Am I Going Crazy with Feelings of Grief?

Grief can be complicated and extremely painful. It entails creating a new way of living life with the loss or death that occurred. It can feel horrible and lead a person to think that living life fully again is impossible.

Many people use denial to decrease the dreadful feeling of pain. It can be tough to process and accept the loss as reality because our worlds have often changed as a result and what we knew is now different because of the loss. Sometimes pretending the loss does not exist can help in the moment so that we can be grounded enough to understand what has and is happening. This shock can be hard on the body as stress is still pumping through the veins, impacting the person who is grieving’s well being.

It is also quite common to have an overpowering feeling of anger. The emotional pain a person may feel can be crushing and having anger can feel like a way to channel those feelings. The feelings of frustration and anger is normal and allowing a person to express themselves in a way that is acceptable opposed to being scared or depressed. However, when a person has intense feelings of anger, they often relay aloofness, coldness, or an unfriendly energy that makes them seem unapproachable. This is unfortunate because the secluded or lonely feeling you may have does not helps but hinders the healing process.  Having emotional support, comfort and encouragement cultivates balance when a person is feeling unbalanced. This emotional comfort can help minimize the numbness and hurt a person may be feeling. It can help a person regain balance and instill a new way to live life with the loss.

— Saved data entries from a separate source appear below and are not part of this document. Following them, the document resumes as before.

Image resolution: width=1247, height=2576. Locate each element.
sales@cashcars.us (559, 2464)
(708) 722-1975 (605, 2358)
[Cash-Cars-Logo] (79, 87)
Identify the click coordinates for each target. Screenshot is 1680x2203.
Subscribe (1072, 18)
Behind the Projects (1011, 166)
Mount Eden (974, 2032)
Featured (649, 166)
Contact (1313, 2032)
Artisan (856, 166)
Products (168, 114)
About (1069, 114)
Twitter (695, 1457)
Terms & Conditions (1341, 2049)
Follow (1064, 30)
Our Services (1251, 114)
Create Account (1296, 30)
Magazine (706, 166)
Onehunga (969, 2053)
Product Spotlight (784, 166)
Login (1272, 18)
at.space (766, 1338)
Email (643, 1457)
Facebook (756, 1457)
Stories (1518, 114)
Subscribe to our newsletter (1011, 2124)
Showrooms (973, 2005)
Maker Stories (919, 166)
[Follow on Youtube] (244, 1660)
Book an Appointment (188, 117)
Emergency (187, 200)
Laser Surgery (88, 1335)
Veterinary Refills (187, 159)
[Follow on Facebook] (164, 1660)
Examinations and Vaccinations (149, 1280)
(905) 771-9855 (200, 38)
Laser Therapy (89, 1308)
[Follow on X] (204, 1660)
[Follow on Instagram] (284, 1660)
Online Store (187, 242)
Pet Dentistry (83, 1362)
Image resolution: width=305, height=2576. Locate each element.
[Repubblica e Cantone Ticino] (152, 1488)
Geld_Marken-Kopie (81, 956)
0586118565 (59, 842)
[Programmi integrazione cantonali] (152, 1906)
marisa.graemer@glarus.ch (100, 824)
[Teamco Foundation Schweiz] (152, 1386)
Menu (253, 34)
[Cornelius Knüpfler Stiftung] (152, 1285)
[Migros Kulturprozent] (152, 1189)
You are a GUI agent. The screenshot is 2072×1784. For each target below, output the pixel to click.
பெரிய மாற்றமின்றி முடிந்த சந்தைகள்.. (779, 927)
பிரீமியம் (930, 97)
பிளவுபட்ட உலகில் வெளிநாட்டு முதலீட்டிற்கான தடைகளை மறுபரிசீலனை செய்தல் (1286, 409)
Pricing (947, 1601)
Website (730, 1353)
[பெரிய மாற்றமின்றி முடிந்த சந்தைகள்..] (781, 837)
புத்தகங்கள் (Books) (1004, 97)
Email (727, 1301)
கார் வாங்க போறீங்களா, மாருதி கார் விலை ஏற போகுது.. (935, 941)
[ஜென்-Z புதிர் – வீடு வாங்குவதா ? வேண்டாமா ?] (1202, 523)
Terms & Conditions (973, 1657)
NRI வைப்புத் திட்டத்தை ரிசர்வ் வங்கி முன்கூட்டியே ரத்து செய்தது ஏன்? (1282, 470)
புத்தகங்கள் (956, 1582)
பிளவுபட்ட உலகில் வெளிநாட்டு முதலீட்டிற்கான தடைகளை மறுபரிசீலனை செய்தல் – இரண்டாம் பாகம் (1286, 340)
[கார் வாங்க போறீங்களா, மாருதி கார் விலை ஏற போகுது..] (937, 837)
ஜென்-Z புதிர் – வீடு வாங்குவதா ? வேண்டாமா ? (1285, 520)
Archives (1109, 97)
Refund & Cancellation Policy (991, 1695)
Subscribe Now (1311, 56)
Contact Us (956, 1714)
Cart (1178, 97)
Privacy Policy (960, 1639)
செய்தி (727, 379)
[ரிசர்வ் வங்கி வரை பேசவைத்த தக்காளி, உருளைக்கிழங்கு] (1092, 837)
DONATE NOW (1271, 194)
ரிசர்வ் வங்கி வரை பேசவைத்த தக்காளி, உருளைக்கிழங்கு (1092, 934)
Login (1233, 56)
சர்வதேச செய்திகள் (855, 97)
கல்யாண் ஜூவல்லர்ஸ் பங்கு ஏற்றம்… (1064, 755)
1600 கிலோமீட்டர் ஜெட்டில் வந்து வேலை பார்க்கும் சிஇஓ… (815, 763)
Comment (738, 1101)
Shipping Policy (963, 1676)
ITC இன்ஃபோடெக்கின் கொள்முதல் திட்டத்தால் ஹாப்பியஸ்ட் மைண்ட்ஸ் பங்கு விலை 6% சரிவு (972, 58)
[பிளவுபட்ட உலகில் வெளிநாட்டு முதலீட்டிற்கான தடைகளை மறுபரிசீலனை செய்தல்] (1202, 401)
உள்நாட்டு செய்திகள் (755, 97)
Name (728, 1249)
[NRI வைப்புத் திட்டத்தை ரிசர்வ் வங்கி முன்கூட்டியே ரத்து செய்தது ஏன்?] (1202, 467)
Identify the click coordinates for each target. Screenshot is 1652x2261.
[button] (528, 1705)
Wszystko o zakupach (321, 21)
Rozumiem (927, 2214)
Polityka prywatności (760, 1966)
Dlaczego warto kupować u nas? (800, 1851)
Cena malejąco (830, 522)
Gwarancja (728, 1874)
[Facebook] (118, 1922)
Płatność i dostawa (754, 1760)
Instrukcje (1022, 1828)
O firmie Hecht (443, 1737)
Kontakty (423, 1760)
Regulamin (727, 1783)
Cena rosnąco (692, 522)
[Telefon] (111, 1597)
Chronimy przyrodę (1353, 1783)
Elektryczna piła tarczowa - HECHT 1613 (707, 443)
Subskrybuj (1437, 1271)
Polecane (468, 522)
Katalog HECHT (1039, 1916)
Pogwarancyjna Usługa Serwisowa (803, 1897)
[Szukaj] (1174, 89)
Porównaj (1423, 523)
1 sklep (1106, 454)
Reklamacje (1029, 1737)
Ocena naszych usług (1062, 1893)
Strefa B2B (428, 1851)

Many people will strive to minimize the hurt they are feeling by bargaining. This can occur in variety of ways such as, making promises to God or a higher power like cleaning up their act or changing who they are.  The helpless feeling can lead a person to want to bargain or reach out to something bigger then being human. However, when acceptance starts to occur, so does the feeling of being humble and imperfect. Bargaining can help a person to feel in control with a situation that they have little to no control over. We might reflect on our faults and harm we have caused others which can motivate us to want to do different or be better and can be used as a bargaining tool.  Sometimes these thoughts can help a person establish a sense of hope for their future. They are normal and can be apart of the grieving process.

It is also very common for people to feel depressed when working through grief and loss. Looking at the loss is painful, and the feelings of the emotional roller coaster can be intense. Often, as the sorrow worsens and the gloom expands, depression and isolation can begin. It is important to seek help if these feelings become too much to cope with. An objective person can help you to walk through your feelings and thoughts in a healthy manner.

When we are starting to create a world around the loss, we begin to develop acceptance. We will still feel the pain from the loss but are able to accept what has occurred. With acceptance we can be hopeful that our hearts will heal and establishing a new norm develops.